• [The request]
Return each line of the material that contains the string "label". Matches are case-sensitive.

* begin Provided data *

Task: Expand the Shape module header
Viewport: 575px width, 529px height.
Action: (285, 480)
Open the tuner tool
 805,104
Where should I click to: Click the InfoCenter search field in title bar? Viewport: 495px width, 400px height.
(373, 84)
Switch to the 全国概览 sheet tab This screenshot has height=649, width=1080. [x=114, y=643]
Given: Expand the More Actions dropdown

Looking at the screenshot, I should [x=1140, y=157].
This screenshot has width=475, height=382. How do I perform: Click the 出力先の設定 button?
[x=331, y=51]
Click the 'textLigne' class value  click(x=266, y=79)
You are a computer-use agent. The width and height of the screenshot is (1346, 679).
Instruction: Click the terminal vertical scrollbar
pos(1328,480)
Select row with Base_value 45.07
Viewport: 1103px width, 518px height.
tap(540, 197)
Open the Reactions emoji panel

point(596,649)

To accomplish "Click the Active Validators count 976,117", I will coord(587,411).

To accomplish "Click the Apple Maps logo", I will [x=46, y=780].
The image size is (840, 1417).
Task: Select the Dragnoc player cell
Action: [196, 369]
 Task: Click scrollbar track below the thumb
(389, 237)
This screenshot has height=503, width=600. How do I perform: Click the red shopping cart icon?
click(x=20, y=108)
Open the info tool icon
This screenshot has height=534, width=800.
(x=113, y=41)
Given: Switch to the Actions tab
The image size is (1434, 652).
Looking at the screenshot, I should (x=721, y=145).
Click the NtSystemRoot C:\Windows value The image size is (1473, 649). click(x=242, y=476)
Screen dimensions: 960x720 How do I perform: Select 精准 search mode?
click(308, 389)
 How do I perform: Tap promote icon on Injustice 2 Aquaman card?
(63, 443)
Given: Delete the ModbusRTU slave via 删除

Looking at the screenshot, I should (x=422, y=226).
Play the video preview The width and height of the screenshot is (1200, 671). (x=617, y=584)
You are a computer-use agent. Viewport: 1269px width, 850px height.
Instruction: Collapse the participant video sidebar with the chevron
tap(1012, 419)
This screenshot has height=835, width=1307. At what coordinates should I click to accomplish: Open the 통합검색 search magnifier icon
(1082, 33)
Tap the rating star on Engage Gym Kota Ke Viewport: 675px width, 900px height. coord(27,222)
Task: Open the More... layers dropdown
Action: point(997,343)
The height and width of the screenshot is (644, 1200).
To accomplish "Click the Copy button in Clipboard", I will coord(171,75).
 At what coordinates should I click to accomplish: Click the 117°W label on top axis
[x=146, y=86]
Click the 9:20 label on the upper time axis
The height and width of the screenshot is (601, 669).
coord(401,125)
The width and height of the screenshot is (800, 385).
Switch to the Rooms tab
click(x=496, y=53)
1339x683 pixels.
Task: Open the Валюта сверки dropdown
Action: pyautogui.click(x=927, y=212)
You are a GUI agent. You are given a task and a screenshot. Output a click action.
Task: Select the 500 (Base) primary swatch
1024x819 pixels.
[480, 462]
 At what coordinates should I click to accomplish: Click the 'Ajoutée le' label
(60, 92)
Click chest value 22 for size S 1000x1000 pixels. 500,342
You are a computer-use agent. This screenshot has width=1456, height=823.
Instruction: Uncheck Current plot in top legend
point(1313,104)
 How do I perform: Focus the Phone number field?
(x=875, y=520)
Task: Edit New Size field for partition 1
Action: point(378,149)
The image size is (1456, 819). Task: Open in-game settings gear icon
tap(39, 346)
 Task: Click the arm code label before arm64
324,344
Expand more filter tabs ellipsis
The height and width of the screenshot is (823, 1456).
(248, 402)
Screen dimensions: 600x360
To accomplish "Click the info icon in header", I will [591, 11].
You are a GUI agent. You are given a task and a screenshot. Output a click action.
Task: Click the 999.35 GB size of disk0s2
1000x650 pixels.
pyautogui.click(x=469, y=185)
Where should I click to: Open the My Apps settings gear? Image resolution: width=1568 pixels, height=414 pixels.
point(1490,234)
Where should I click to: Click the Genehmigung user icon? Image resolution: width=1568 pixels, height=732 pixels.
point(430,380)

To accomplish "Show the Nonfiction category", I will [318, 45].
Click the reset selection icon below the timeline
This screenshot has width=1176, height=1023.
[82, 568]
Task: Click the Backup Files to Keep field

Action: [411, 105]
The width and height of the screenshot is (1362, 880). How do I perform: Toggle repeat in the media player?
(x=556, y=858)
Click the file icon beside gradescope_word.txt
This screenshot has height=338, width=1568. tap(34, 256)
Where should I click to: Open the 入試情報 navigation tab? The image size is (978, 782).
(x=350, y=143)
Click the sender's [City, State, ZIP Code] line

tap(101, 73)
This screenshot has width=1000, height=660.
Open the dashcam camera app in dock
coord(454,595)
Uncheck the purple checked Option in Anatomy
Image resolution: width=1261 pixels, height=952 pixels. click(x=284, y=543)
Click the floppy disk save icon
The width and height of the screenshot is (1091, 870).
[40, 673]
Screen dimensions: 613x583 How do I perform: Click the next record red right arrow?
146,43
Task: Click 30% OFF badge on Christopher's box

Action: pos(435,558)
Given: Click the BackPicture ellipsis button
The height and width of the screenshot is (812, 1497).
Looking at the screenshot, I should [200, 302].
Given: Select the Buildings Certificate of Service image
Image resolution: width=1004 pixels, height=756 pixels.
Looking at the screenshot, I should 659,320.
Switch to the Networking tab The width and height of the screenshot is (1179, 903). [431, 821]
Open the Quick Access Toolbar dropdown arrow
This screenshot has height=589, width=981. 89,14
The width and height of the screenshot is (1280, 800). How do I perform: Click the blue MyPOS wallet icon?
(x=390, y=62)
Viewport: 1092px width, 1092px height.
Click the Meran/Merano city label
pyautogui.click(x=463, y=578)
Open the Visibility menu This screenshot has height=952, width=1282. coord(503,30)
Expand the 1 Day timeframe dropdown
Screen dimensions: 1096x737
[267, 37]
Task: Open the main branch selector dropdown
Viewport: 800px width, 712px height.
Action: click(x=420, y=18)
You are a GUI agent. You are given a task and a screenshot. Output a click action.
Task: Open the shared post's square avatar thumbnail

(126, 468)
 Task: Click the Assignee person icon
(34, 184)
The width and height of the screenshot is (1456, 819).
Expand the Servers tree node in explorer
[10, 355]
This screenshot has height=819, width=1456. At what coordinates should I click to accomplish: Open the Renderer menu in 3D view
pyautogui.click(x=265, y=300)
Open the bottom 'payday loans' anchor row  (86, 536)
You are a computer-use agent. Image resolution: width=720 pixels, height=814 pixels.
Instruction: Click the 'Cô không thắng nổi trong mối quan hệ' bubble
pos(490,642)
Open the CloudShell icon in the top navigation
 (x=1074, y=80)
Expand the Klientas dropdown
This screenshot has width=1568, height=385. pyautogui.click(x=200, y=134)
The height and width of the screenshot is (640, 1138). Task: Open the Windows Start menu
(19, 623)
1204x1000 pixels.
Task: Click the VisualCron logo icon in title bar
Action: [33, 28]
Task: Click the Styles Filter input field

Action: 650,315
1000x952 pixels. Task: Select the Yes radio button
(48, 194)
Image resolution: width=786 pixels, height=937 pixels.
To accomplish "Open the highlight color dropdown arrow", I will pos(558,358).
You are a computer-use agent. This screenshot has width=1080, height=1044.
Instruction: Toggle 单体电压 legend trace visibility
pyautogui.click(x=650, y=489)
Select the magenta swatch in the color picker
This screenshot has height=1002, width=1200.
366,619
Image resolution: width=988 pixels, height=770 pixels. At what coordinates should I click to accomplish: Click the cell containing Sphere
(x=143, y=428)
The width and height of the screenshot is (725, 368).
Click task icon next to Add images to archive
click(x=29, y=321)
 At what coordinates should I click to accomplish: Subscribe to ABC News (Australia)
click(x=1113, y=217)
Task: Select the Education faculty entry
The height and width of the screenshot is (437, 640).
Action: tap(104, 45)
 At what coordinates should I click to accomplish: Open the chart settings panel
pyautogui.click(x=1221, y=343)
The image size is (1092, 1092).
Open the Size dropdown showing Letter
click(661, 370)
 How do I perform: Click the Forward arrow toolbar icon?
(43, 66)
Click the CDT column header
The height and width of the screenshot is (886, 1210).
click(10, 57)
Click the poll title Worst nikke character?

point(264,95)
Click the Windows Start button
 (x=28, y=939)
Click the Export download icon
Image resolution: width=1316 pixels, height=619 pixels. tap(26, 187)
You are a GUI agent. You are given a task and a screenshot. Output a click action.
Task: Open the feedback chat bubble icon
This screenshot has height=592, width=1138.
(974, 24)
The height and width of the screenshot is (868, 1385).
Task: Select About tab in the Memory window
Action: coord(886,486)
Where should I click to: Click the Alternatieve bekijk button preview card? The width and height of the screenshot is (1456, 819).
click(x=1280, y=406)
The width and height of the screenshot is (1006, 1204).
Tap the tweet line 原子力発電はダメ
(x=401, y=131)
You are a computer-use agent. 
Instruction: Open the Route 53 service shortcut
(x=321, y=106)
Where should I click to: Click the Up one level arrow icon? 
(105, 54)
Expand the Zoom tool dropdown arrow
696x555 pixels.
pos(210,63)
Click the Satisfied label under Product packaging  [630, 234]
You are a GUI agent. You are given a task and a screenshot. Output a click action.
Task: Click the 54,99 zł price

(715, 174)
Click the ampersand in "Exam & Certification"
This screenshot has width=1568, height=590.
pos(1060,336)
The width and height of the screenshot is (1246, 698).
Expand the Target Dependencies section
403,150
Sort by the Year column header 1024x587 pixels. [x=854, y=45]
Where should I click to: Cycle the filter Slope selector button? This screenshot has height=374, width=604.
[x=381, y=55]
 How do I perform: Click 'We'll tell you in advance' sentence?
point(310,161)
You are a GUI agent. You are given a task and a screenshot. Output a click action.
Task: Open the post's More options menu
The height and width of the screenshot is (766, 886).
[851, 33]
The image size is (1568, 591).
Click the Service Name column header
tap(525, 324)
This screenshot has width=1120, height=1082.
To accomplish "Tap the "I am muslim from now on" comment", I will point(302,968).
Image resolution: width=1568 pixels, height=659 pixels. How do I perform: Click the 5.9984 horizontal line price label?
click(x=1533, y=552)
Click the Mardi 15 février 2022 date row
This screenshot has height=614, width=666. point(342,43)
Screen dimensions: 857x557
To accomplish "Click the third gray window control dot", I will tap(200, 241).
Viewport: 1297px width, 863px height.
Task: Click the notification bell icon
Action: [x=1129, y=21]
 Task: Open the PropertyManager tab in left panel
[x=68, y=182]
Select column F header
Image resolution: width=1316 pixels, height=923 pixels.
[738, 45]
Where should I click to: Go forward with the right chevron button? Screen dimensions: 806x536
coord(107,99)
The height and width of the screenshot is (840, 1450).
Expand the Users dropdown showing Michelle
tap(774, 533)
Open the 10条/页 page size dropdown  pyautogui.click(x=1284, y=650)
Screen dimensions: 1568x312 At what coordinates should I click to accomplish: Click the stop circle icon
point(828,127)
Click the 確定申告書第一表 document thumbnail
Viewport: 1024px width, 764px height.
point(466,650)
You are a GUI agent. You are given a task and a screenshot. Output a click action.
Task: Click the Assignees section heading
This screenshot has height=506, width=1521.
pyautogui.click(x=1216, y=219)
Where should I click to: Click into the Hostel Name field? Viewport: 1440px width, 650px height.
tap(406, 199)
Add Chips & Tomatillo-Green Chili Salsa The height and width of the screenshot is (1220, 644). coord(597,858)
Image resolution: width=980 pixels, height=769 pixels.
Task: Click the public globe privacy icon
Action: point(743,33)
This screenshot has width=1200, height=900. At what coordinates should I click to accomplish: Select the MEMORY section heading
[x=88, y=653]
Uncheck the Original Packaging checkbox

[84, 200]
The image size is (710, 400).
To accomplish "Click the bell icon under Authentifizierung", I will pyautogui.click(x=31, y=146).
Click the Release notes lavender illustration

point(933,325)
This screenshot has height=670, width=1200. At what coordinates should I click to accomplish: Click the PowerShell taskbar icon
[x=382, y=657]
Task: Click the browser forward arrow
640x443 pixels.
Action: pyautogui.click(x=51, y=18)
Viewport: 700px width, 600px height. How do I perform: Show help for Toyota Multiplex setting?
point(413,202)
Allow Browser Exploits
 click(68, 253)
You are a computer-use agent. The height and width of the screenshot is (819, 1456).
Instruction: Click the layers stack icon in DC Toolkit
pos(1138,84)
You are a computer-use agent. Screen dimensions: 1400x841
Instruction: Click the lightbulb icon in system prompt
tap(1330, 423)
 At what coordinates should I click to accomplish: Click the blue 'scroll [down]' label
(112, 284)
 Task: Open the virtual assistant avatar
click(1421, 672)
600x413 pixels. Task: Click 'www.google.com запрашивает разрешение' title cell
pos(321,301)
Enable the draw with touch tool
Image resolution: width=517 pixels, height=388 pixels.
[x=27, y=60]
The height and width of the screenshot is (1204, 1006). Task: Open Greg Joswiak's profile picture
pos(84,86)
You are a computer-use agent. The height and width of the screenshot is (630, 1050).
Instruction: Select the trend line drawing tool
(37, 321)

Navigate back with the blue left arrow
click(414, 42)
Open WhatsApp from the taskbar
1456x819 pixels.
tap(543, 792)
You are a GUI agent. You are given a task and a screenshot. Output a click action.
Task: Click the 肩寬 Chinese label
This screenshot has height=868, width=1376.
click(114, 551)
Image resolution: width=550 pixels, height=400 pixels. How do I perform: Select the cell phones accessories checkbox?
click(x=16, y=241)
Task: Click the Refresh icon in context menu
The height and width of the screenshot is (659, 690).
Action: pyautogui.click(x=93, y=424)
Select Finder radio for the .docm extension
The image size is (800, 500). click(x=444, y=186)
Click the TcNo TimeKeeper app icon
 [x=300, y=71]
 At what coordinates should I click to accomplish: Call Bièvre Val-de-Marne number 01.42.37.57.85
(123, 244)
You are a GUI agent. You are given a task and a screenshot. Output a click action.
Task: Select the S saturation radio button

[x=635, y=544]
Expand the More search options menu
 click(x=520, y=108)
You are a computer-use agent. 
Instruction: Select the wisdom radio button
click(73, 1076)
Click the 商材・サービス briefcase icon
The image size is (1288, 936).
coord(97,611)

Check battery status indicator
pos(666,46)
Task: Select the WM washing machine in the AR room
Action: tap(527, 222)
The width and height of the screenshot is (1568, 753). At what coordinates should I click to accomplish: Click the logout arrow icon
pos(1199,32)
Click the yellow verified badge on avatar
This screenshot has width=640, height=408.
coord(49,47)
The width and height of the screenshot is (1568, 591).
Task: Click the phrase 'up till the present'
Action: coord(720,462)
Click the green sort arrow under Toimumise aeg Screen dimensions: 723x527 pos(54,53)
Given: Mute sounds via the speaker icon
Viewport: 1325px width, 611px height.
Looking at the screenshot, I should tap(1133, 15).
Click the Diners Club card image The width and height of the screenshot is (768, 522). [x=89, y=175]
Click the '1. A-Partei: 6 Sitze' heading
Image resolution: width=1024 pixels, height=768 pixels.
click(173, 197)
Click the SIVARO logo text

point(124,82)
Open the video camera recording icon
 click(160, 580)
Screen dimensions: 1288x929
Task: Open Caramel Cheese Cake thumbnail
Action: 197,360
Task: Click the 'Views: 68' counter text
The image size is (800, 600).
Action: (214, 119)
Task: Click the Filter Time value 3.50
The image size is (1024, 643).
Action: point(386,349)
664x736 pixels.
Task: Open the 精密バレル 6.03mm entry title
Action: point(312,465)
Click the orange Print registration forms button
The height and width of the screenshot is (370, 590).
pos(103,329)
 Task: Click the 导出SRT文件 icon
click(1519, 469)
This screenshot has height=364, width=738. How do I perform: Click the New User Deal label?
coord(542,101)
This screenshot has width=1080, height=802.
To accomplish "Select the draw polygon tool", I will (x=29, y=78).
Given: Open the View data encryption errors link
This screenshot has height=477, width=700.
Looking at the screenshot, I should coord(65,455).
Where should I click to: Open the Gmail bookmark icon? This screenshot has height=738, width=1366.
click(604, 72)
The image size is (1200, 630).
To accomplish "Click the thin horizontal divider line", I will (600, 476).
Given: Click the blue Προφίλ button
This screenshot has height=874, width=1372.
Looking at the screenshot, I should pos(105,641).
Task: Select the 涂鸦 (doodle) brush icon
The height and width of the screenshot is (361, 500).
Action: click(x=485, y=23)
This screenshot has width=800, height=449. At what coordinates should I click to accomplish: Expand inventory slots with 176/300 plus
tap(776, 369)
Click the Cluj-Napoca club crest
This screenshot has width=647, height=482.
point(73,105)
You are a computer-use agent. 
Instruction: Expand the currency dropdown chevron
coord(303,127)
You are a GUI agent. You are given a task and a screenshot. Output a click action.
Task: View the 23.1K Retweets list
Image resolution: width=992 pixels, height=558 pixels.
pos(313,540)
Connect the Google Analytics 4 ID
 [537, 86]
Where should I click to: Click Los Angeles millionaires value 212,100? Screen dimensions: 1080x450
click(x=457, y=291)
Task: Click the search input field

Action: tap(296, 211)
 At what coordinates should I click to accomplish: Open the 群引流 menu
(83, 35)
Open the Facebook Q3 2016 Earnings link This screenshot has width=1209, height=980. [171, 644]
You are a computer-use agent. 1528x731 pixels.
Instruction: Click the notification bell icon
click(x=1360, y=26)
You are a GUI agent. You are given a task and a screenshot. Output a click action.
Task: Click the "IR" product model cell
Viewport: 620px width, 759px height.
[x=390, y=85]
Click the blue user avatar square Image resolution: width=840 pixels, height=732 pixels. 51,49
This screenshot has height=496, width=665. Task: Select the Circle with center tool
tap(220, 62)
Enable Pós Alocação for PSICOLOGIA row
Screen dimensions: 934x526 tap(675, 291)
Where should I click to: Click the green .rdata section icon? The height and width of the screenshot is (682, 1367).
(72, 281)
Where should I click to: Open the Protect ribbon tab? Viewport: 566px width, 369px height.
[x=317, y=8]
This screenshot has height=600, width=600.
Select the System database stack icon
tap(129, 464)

* end Provided data *

• [Task response]
 At what coordinates should I click to accomplish: Click the 117°W label on top axis
Click the 9:20 label on the upper time axis
 At what coordinates should I click to accomplish: Click the 'Ajoutée le' label
 Task: Click the arm code label before arm64
Click the Meran/Merano city label
Click the Satisfied label under Product packaging  [630, 234]
Image resolution: width=1568 pixels, height=659 pixels. How do I perform: Click the 5.9984 horizontal line price label?
 At what coordinates should I click to accomplish: Click the blue 'scroll [down]' label
Task: Click the 肩寬 Chinese label
This screenshot has height=364, width=738. How do I perform: Click the New User Deal label?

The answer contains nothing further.